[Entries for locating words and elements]
------------

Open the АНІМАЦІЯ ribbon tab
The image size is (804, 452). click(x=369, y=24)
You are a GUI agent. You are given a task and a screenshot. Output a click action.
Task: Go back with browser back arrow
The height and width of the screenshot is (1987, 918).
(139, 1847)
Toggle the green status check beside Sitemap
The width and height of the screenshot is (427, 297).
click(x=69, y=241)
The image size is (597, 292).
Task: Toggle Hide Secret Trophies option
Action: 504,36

------------

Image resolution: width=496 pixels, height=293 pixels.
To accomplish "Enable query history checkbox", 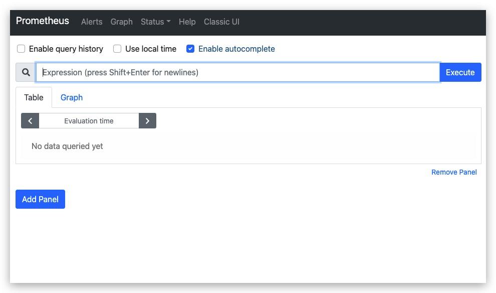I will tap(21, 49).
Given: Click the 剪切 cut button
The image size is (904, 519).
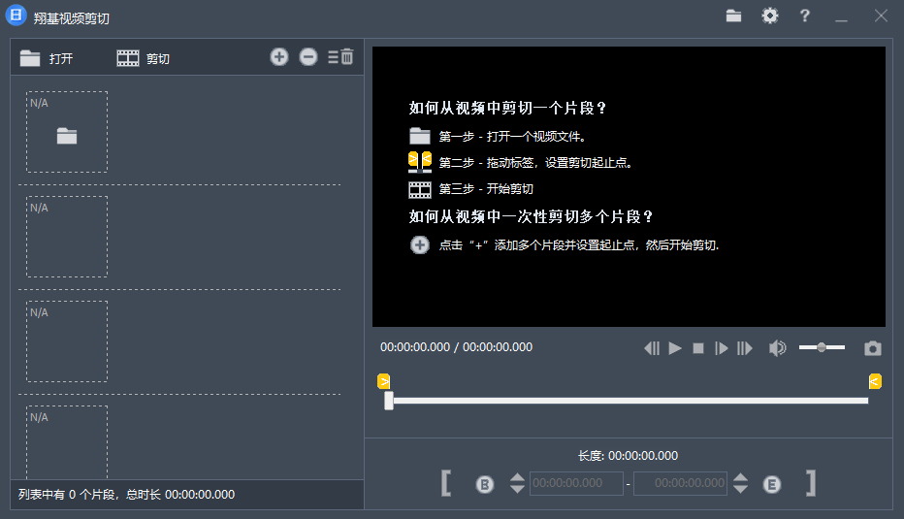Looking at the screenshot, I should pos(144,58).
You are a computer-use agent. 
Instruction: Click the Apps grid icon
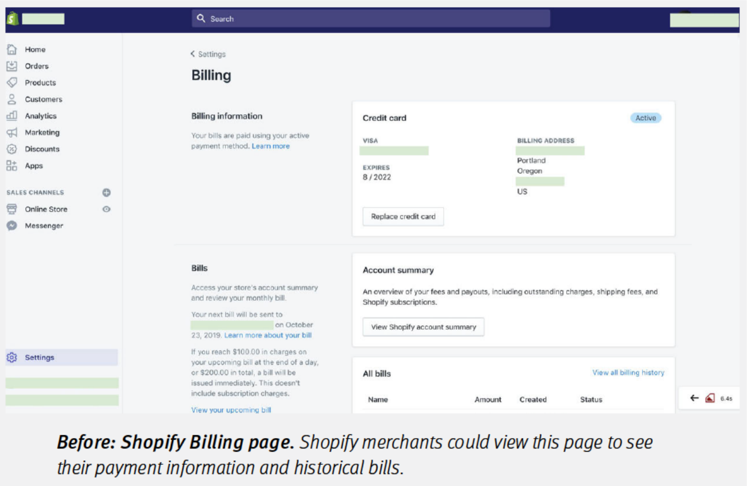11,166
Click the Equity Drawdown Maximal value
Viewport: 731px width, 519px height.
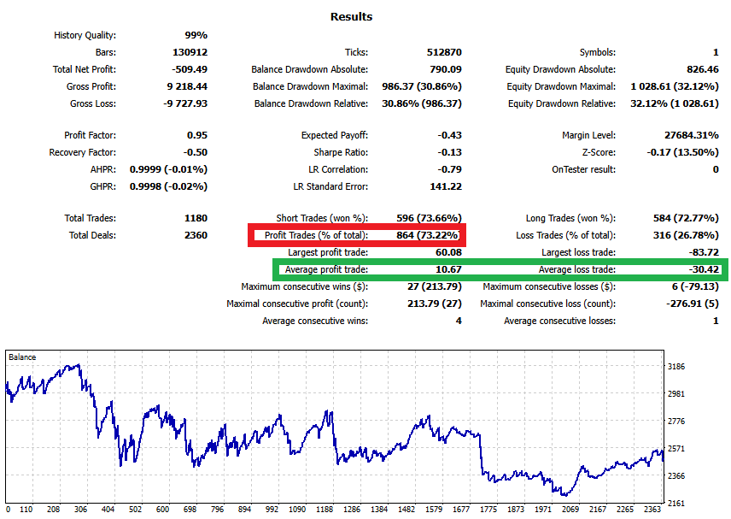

------------

What you have to do:
Lay out the stretch from the line containing "You are a computer-use agent." through the line containing "Viewport: 731px width, 519px height." as a Markdown table with the columns Number and Item line, skipping blank lines. Leave the pictures out of the table.

Response to this exercise:
| Number | Item line |
|---|---|
| 1 | You are a computer-use agent.  |
| 2 | Instruction: Click the Apps grid icon |
| 3 | 11,166 |
| 4 | Click the Equity Drawdown Maximal value |
| 5 | Viewport: 731px width, 519px height. |